In major Yorùbá towns like Abẹ́òkúta, Lagos and Ìbàdàn where European Christian missionaries had been establishing churches and schools since the 1840s, the schools were soon identifying all Yorùbá -speaking people as simply “Yorùbá”. When the Christian missionary house in Abẹ́òkúta started a Yorùbá-language newspaper in 1859, they still named it Ìwé Ìròhìn fún àwọn Ará Ẹ̀gbá àti Yorùbá (Newspaper for the Ẹ̀gbá and Yorùbá). But more and more of the growing school literature of the time was already using the name “Yorùbá” in a more inclusive manner. The growth of literature in the Yorùbá language in the course of the last decades of the 19th century advanced the process immensely. And by the last decade of the century, there was not much of a question left among literate Yorùbá, as well as among Yorùbá returnees from the Americas and Sierra Leone, about the name Yorùbá as the group name for all the people speaking the one group language and its numerous dialects. The name Yorùbá thus stood forth, while names such as Aku, Lukumi and Nago dropped away. And it does seem almost certain that the reason why this change occurred so quickly and so seamlessly all over Yorùbáland soon afterwards is that the name Yorùbá had some root and resonance in the consciousness of Yorùbá people in general. Of course, until the 1890s, some writers still continued to refer to the Ọ̀yọ́ as “Yorùbá proper”, but that was soon to fall away.

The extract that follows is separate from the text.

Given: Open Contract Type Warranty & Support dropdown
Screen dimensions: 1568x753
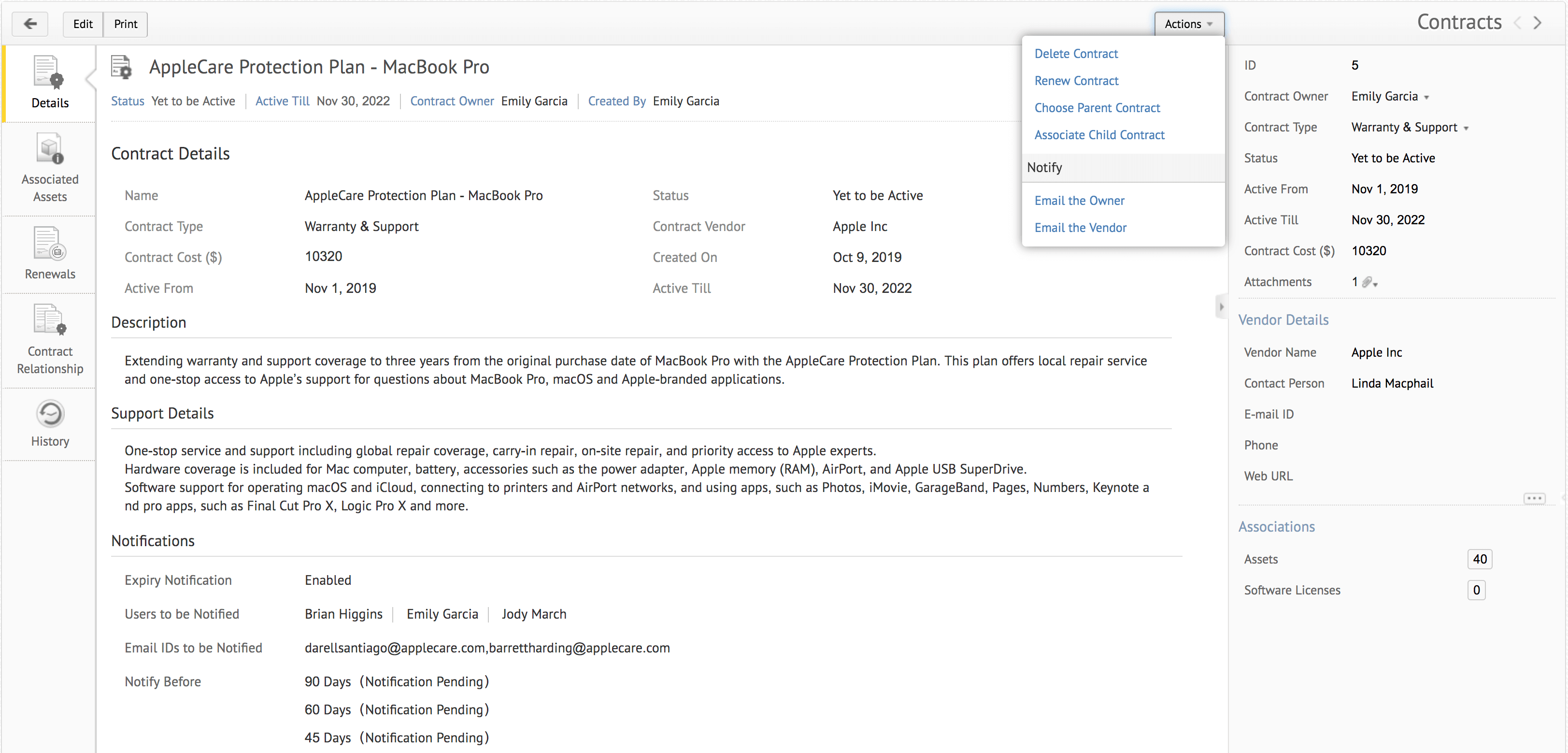Looking at the screenshot, I should (x=1409, y=127).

We must, in conclusion, repeat that the question whether any people had a common group name early in their history is not of much importance. Probably most of the peoples of the world had no common group names for long in their earliest history. All over tropical Africa, very many peoples today bear group names that they were given (by European colonial officials or by neighbours) in the course of the 20th century. The important question is whether a group is recognizable as a group, and as different from neighbouring groups – culturally, linguistically, by their own perception, and by their neighbours’ perception. And historians of West African history would agree that the people now known as the Yorùbá have been one of the most prominent nationalities in West Africa for thousands of years. They seem to have been known as Yorùbá among some of their neighbours in the West African interior long before that name became known in the Atlantic world.

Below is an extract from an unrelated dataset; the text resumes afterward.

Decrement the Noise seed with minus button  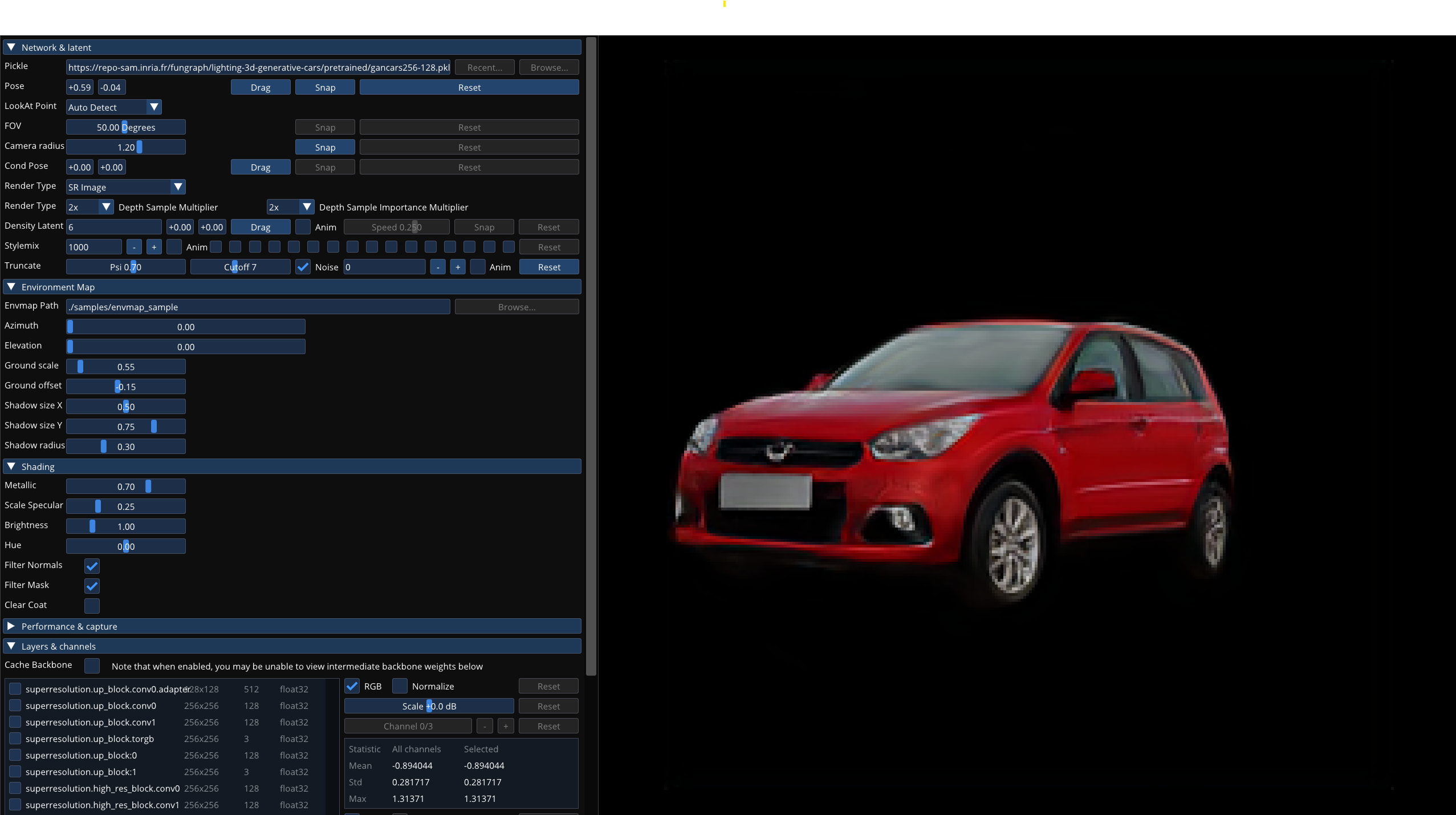click(x=437, y=267)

Some non-Yoruba Nigerians are claiming that it was their own ethnic nation, such as the Hausa or Fulani, that gave the name Yoruba to the Yoruba nation, but there is absolutely no evidence confirming such an assertion. Some are also concocting derogatory meanings for the name Yoruba, apparently in order to make the Yoruba people ashamed of their nation’s name – and this is very obviously something from their hostile attitudes to, and hostile perceptions of, the Yoruba people today. There is no evidence at all that the Hausa and the Yoruba people were hostile to each other in their early history. In fact all the evidence that we have about early times is that the Yoruba and Hausa were very closely related, and that there was much trading between their two countries. Such closeness bred, among the Hausa, some myths and traditions to the effect that some Hausa communities (such as Gobir) were originally Yoruba settlements. It was not until the Fulani came with the Jihad in the early 19th century that any strain of hostility showed up between Hausaland and Yorubaland, and that strain of hostility was never between the Yoruba and the Hausa but between the Yoruba and the Fulani. Yoruba peoples’ prolific traditions have nothing about hostility between Yoruba and Hausa.

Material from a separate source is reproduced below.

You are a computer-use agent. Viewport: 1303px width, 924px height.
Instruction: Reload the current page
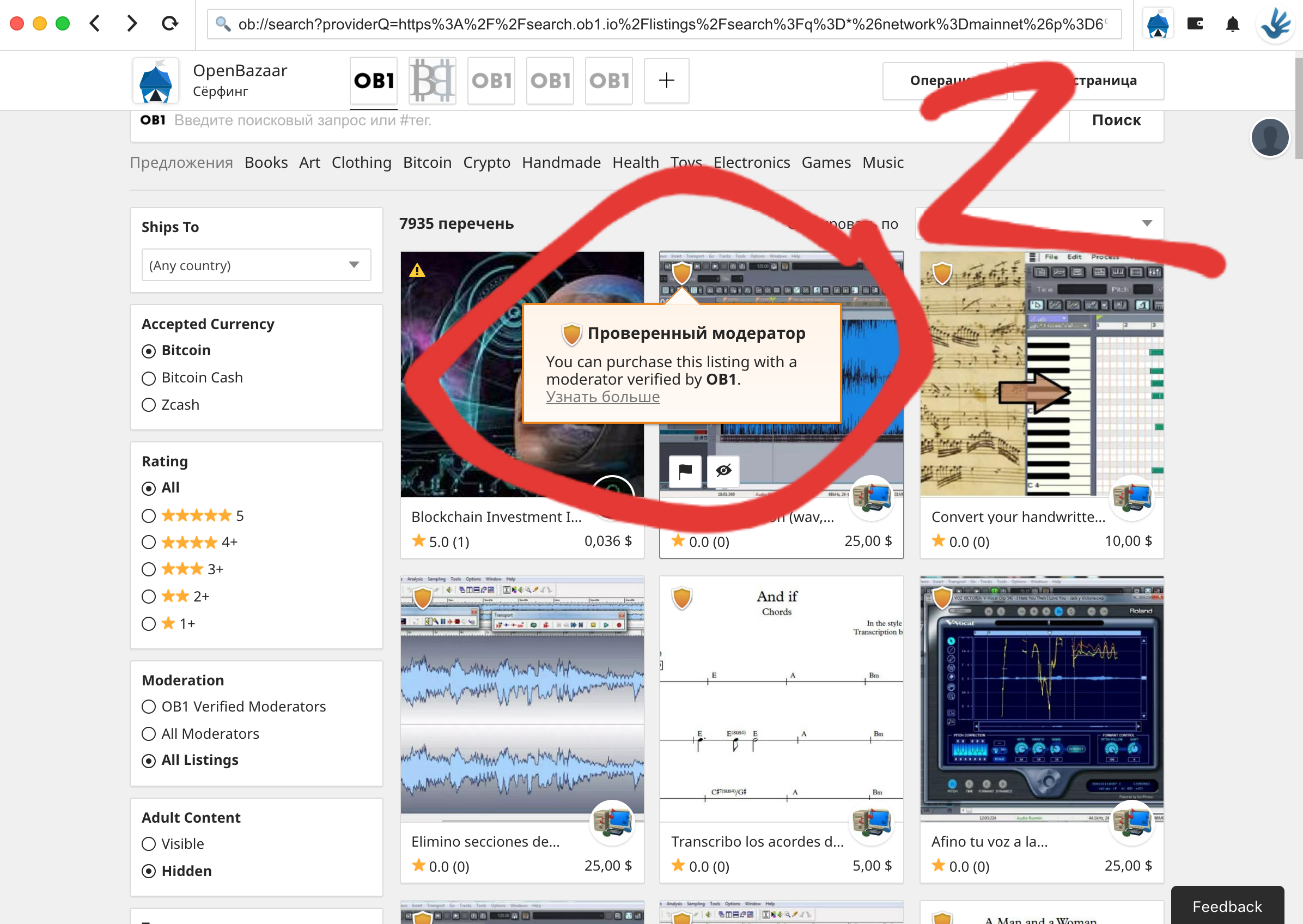tap(169, 23)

Ultimately, what is important about a nation is not its name but its record of contributions to human civilization. On such a basis, the Yoruba nation has a very great deal to be proud of, and the name Yoruba deserves to ring out proudly on the earth. My message to every Yoruba person: Your nation’s Yoruba name is a great and noble name in the world; bear it proudly everywhere, and, by your conduct, always strive to enhance its greatness and nobility.